A primipara at 20-weeks gestation is scheduled for an ultrasound. In preparing the client for the procedure, the nurse should explain that the primary reason for conducting this diagnostic study is to obtain which information?
- A. Chromosomal abnormalities
- B. Sex and size of the infant
- C. Lecithin-sphingomyelin ratio
- D. Fetal growth and gestational age.
Correct Answer: D
Rationale: A routine ultrasound at 20 weeks primarily assesses fetal growth and gestational age to ensure proper development.
The nurse is assessing a 38-week gestation newborn infant immediately following a vaginal birth. Which assessment finding best indicates that the infant is transitioning well to extrauterine life?
- A. Cries vigorously when stimulated
- B. A positive Babinski reflex
- C. Heart rate of 220 beats/minute
- D. Flexion of all four extremities
Correct Answer: A
Rationale: Vigorous crying indicates effective breathing and responsiveness, key signs of successful transition to extrauterine life.
A 25-year-old client who had a severe postpartum hemorrhage following the vaginal birth of twins is transferred to the postpartum unit. The nurse knows that assessment for what complication has the highest priority for this client?
- A. Placenta accreta
- B. Hard, painful uterine afterpains.
- C. Postpartum psychosis.
- D. Disseminated intravascular coagulation
Correct Answer: D
Rationale: Severe postpartum hemorrhage increases the risk of disseminated intravascular coagulation (DIC), a life-threatening condition requiring urgent assessment.

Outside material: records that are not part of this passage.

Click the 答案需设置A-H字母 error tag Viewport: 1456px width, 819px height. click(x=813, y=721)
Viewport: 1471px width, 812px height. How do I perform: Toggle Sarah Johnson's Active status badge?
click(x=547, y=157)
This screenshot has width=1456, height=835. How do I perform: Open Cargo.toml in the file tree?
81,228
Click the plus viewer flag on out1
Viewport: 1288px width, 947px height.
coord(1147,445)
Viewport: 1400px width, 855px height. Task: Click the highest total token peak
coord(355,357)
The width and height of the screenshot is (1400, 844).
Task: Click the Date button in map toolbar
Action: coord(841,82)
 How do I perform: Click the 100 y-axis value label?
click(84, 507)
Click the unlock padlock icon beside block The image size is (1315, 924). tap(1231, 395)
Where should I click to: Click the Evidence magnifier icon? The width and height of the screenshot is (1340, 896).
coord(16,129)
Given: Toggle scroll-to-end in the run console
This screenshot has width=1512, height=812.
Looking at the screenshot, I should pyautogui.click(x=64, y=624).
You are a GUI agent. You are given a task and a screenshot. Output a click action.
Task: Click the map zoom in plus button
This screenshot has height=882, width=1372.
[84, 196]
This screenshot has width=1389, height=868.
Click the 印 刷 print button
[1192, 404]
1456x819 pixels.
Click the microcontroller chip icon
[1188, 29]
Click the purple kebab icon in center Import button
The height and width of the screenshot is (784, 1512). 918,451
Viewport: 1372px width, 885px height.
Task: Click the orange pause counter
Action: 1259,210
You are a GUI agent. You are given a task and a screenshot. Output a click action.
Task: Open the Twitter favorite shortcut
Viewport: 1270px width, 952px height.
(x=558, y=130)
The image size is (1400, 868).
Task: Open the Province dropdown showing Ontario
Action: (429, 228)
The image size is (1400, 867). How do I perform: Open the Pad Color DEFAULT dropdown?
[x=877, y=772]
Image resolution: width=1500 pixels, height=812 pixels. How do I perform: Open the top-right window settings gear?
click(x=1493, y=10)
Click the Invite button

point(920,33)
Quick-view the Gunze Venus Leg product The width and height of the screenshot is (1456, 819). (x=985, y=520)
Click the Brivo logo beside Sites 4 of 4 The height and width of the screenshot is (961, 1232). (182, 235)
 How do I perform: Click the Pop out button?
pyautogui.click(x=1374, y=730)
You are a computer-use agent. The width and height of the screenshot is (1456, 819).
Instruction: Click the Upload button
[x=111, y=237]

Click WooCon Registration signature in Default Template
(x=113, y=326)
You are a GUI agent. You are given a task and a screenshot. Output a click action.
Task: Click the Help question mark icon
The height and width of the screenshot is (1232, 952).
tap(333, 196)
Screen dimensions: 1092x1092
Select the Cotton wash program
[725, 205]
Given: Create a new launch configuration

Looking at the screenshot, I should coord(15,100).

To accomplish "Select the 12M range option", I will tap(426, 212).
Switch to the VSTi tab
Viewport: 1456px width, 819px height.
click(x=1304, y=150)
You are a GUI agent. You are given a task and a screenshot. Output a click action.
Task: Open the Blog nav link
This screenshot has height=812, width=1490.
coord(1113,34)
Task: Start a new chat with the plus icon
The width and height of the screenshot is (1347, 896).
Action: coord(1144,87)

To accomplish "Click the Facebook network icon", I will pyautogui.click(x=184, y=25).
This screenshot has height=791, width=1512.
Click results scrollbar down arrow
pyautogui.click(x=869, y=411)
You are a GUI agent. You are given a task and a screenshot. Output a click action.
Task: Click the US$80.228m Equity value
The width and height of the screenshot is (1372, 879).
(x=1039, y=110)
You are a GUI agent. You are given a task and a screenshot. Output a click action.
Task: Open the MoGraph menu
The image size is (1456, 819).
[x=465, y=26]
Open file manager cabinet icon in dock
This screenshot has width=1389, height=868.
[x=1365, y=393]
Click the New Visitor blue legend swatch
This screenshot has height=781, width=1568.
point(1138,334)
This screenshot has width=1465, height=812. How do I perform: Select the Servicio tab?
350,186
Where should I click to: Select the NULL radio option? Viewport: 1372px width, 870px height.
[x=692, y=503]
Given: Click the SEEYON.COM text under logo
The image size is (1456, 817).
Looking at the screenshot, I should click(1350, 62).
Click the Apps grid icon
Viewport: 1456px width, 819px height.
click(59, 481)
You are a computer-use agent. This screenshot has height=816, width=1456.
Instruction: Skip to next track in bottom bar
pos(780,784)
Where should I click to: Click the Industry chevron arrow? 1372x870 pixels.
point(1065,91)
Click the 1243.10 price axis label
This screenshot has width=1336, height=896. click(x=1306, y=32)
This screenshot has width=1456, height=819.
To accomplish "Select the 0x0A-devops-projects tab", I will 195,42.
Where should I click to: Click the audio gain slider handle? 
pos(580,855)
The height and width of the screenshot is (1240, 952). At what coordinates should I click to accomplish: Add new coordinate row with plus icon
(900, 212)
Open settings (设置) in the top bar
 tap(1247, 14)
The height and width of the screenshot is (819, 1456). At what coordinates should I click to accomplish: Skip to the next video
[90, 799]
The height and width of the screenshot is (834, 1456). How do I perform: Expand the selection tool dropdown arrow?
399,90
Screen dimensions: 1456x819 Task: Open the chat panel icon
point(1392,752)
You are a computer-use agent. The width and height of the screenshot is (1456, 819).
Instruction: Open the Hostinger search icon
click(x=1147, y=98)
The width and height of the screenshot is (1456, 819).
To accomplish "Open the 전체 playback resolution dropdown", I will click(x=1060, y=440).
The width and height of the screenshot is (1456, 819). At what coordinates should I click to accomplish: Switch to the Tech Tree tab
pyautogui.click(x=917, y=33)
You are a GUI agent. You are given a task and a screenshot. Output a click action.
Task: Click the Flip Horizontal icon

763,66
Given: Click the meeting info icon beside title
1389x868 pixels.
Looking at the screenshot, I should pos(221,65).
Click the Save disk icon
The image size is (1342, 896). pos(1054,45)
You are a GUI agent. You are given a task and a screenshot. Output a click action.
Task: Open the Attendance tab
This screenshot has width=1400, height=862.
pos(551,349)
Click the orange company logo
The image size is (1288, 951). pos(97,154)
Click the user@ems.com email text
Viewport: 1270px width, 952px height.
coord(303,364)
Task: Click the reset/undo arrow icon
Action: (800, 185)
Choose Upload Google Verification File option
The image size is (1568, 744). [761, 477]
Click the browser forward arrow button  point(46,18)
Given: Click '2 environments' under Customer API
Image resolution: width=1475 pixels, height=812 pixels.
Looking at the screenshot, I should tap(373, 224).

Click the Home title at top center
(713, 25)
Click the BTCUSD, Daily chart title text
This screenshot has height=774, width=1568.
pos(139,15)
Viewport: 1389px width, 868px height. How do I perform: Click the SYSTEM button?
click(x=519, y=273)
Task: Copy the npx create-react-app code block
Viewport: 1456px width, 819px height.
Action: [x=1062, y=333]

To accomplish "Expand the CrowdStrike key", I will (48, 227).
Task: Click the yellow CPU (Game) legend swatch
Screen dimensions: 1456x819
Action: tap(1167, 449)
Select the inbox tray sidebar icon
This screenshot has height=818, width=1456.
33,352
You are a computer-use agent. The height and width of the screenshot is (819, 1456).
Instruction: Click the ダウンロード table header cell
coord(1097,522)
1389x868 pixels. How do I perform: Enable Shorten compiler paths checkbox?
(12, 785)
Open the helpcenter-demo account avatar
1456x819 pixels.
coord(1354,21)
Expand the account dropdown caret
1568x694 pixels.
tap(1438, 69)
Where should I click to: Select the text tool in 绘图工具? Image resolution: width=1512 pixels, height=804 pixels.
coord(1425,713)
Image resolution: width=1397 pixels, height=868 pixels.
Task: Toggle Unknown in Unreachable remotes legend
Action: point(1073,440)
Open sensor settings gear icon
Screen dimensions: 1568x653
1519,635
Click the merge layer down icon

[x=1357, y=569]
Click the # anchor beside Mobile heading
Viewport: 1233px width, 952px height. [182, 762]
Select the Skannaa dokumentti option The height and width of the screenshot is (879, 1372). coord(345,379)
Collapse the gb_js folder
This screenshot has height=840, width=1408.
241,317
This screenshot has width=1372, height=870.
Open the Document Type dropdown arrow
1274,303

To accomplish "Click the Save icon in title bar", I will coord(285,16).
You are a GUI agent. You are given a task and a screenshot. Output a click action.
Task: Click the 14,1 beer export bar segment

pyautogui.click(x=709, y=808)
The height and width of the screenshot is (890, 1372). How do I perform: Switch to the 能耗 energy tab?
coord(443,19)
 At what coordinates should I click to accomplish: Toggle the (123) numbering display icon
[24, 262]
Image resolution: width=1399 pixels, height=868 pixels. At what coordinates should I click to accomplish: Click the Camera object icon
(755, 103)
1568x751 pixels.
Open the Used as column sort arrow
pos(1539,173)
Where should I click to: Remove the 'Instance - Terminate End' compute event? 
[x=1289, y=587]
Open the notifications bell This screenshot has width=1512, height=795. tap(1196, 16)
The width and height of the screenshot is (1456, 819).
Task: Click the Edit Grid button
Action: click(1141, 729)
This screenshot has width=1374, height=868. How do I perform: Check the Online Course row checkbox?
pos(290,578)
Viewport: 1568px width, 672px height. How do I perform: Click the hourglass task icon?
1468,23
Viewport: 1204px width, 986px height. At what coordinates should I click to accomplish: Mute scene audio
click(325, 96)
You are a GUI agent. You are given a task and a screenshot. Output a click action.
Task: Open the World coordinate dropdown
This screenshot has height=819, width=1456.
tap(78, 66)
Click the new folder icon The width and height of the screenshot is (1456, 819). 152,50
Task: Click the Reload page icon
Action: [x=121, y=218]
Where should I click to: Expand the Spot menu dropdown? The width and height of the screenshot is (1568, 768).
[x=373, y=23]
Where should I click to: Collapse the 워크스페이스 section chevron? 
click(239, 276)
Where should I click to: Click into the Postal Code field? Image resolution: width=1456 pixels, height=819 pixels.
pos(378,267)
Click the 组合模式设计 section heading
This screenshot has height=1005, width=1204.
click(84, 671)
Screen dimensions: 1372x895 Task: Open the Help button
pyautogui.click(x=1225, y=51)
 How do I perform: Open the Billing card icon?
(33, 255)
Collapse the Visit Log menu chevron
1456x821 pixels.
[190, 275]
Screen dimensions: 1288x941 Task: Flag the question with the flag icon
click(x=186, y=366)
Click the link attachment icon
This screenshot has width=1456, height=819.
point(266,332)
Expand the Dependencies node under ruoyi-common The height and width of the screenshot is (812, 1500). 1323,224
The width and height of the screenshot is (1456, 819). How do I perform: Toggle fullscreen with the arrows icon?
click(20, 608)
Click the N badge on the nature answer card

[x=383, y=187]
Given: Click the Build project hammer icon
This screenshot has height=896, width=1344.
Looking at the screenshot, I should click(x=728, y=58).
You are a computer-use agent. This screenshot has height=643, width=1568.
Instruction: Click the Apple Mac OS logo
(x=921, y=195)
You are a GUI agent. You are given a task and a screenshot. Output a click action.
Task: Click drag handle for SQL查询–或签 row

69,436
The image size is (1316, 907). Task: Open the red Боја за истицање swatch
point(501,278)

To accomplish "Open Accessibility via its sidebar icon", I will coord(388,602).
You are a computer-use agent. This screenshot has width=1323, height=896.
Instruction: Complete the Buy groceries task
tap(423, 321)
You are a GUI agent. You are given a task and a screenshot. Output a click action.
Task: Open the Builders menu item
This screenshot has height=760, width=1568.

A client is admitted to the postpartum unit and tells the nurse she had rheumatic fever as a child, which resulted in some 'heart damage.' The nurse knows that this client is at particular risk for developing heart failure during the immediate postpartum period. Based on this client's history, which nursing problem has the highest priority?
- A. Sleep deprivation.
- B. Fluid volume excess
- C. Nausea and vomiting
- D. Risk for infection.
Correct Answer: B
Rationale: Heart damage from rheumatic fever increases the risk of heart failure, particularly postpartum due to fluid shifts. Managing fluid volume excess is the priority.